How many times have you said those words to yourself over the past week? How many of those words have you told yourself today?
This is often how our self-talk goes.
We say these words to ourselves over and over again and we think that they don’t matter. We think they’re just words. No big deal. But those words stick with us. Those words bury themselves all the way down in our soul. We begin to believe them. They become part of who we are. Who needs enemies when the words we tell ourselves do a really good job of keeping us off balance.
And trust me, if the words you tell yourself are anything like the words I tell myself, I know this is not a good thing.
It’s taken me a long time to get to the point where I recognize my mistakes in a way that is not judgmental, but instead in a way that rewards my efforts and helps me to see what the next step might be. But, my first response when I made a mistake used to be “I totally fucked up. Why can’t I do anything right?” Instead, of something more gentle like, “Nice try, you really made a good effort. Let’s see where things went wrong.” Which are the words I would use if my kids needed help with something at school. Or, if my friend was trying to figure out something in her life.
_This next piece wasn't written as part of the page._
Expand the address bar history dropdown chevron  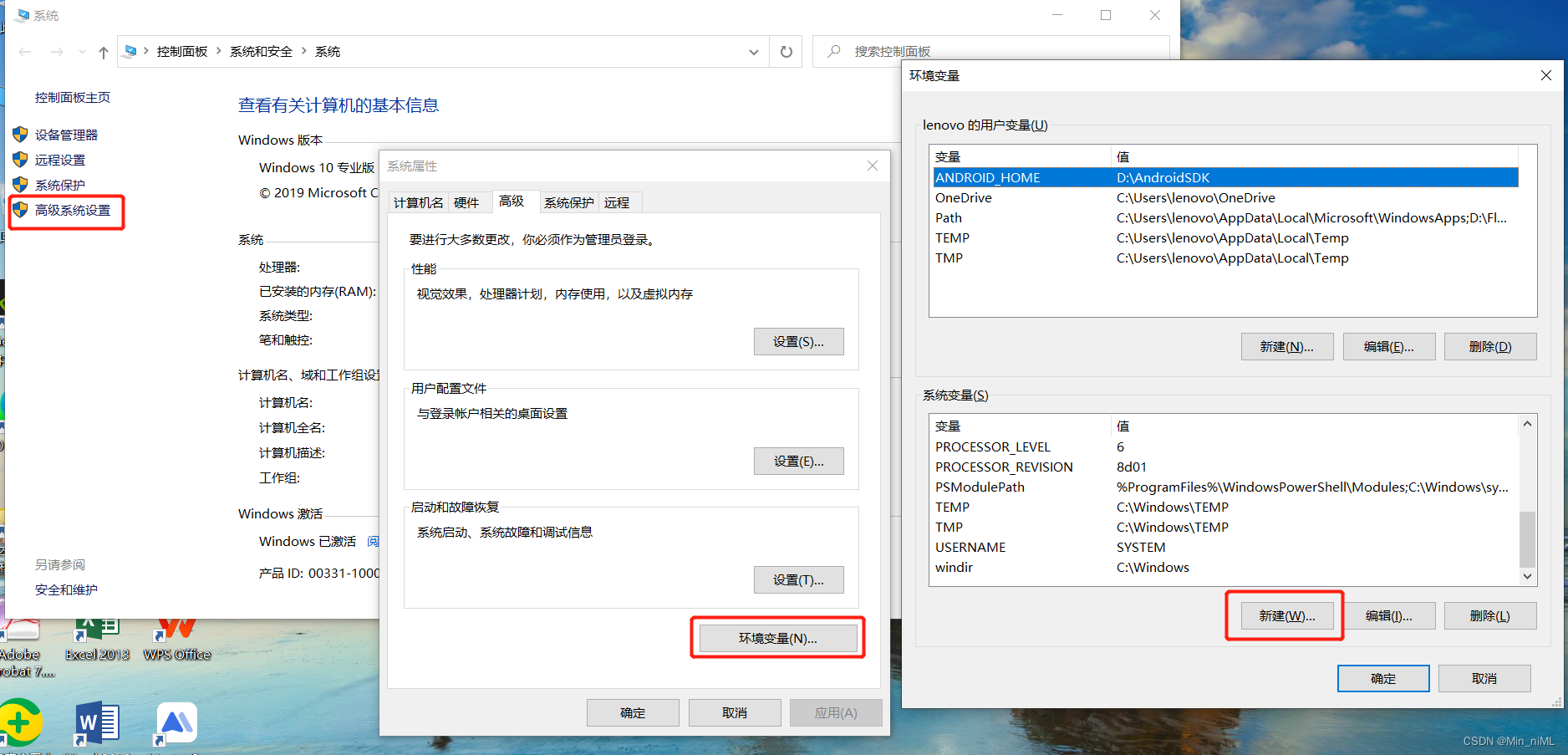click(753, 51)
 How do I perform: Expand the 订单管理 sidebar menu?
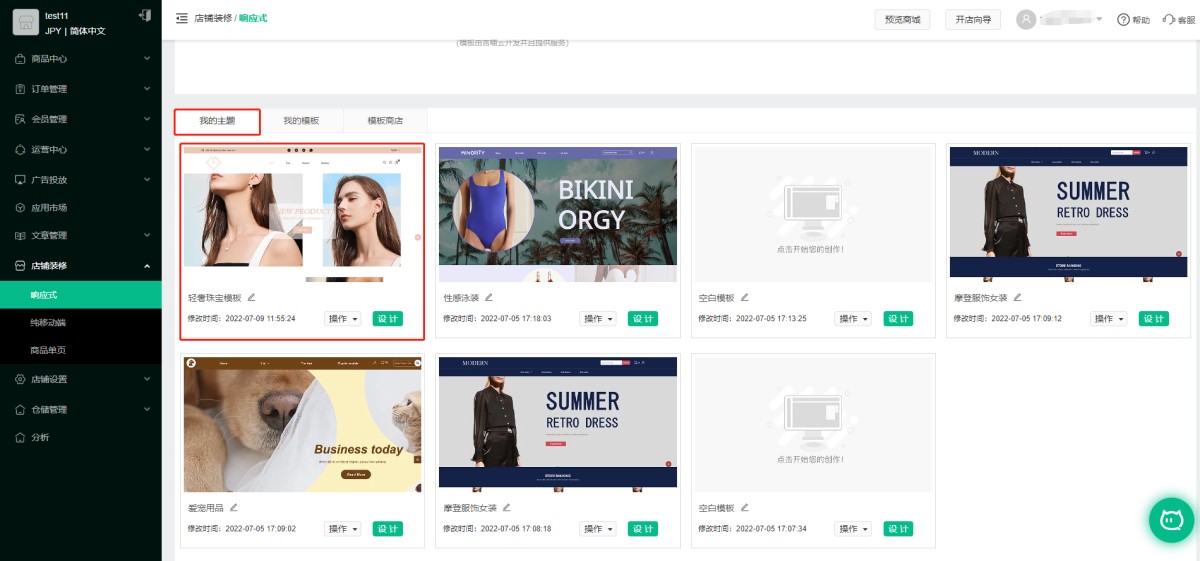(x=80, y=89)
So, when I find myself getting stuck in that kind of spiral where I’m surrounding myself with negative words I focus on changing the chatter. I replace words of defeat, with words of opportunity. I work on using words of respect, instead of words of abuse. And, I think of how I would talk to a friend or my children if they were facing a similar issue. Make a shift in how you view yourself. Find your strengths and celebrate them all day long, and forget about fixating on the weak spots in your life. Those are not the gifts that were meant to shine.